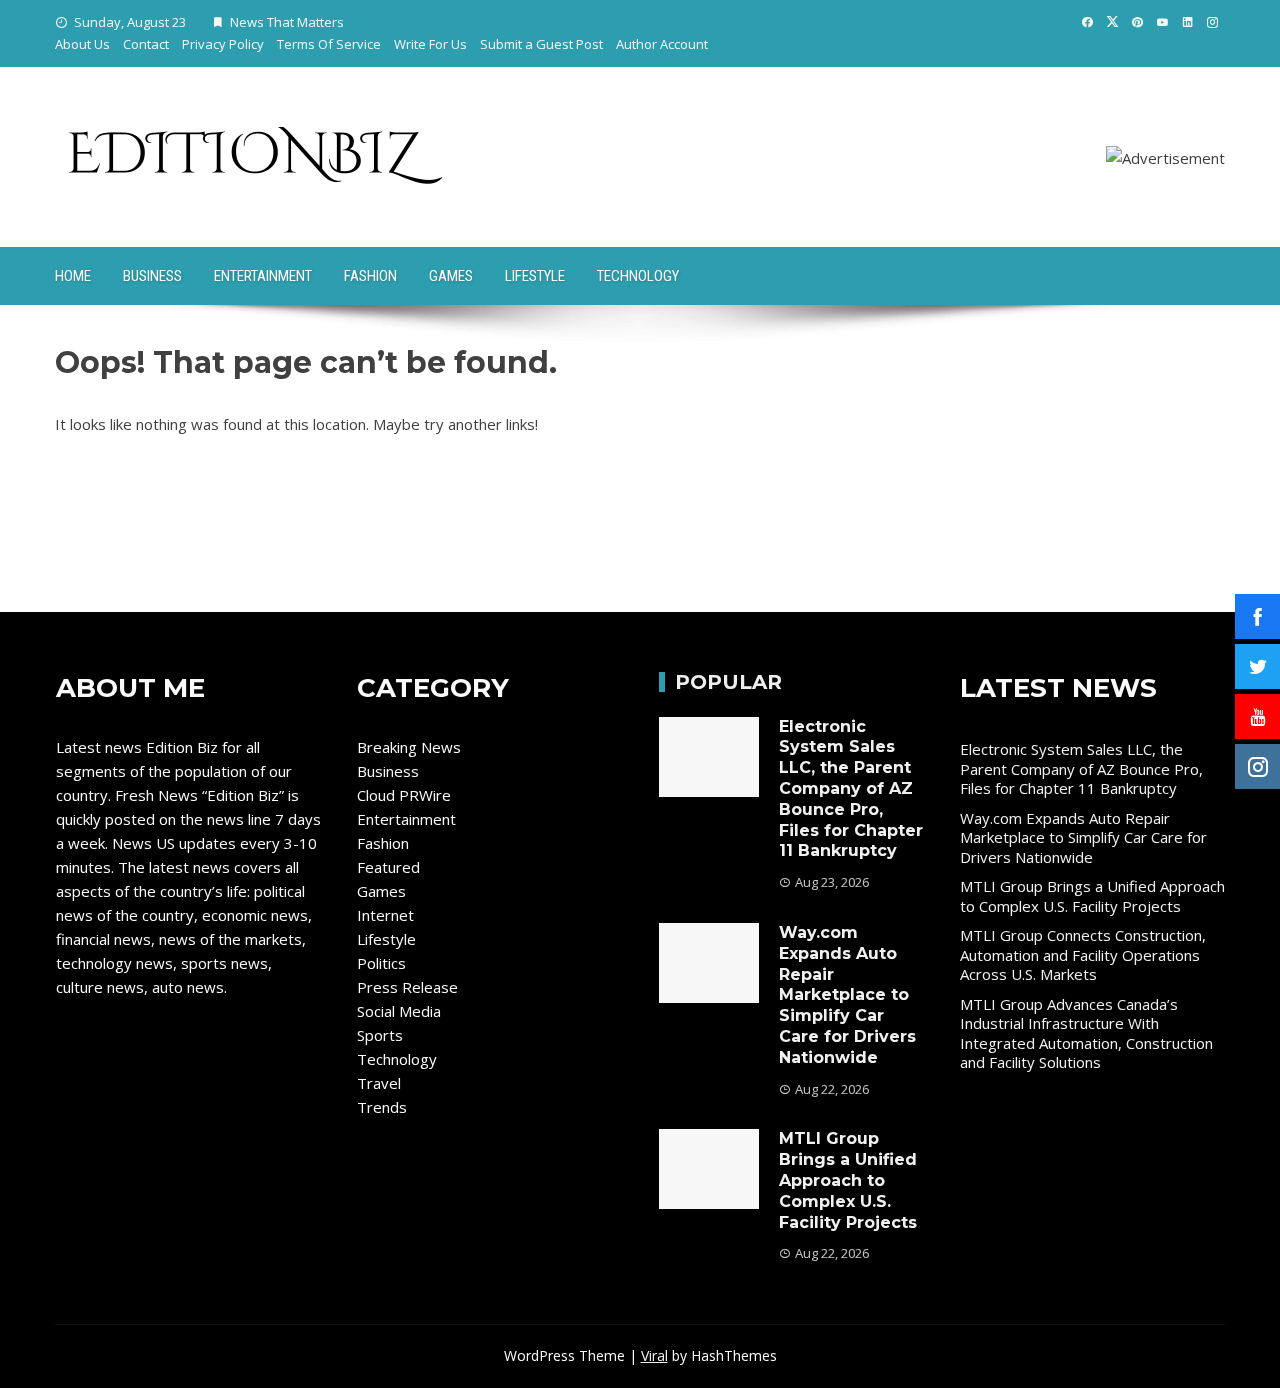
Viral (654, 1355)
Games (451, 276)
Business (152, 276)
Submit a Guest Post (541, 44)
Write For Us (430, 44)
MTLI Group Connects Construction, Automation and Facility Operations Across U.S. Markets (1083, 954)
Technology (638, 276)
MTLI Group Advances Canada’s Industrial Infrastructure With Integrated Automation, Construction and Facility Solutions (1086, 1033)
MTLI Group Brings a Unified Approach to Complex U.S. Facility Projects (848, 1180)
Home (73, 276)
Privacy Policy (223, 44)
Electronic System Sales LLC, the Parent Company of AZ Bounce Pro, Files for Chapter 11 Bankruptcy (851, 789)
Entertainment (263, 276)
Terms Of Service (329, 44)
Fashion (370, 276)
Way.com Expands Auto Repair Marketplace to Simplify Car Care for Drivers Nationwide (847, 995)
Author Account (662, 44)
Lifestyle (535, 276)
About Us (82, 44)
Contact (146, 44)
:::::
**WHAT THE TASK REQUIRES:** Pictures are to be dropped, and the remaining data set down exactly.

**EXERCISE ANSWER:**
Viral (654, 1355)
Games (451, 276)
Business (152, 276)
Submit a Guest Post (541, 44)
Write For Us (430, 44)
MTLI Group Connects Construction, Automation and Facility Operations Across U.S. Markets (1083, 954)
Technology (638, 276)
MTLI Group Advances Canada’s Industrial Infrastructure With Integrated Automation, Construction and Facility Solutions (1086, 1033)
MTLI Group Brings a Unified Approach to Complex U.S. Facility Projects (848, 1180)
Home (73, 276)
Privacy Policy (223, 44)
Electronic System Sales LLC, the Parent Company of AZ Bounce Pro, Files for Chapter 11 Bankruptcy (851, 789)
Entertainment (263, 276)
Terms Of Service (329, 44)
Fashion (370, 276)
Way.com Expands Auto Repair Marketplace to Simplify Car Care for Drivers Nationwide (847, 995)
Author Account (662, 44)
Lifestyle (535, 276)
About Us (82, 44)
Contact (146, 44)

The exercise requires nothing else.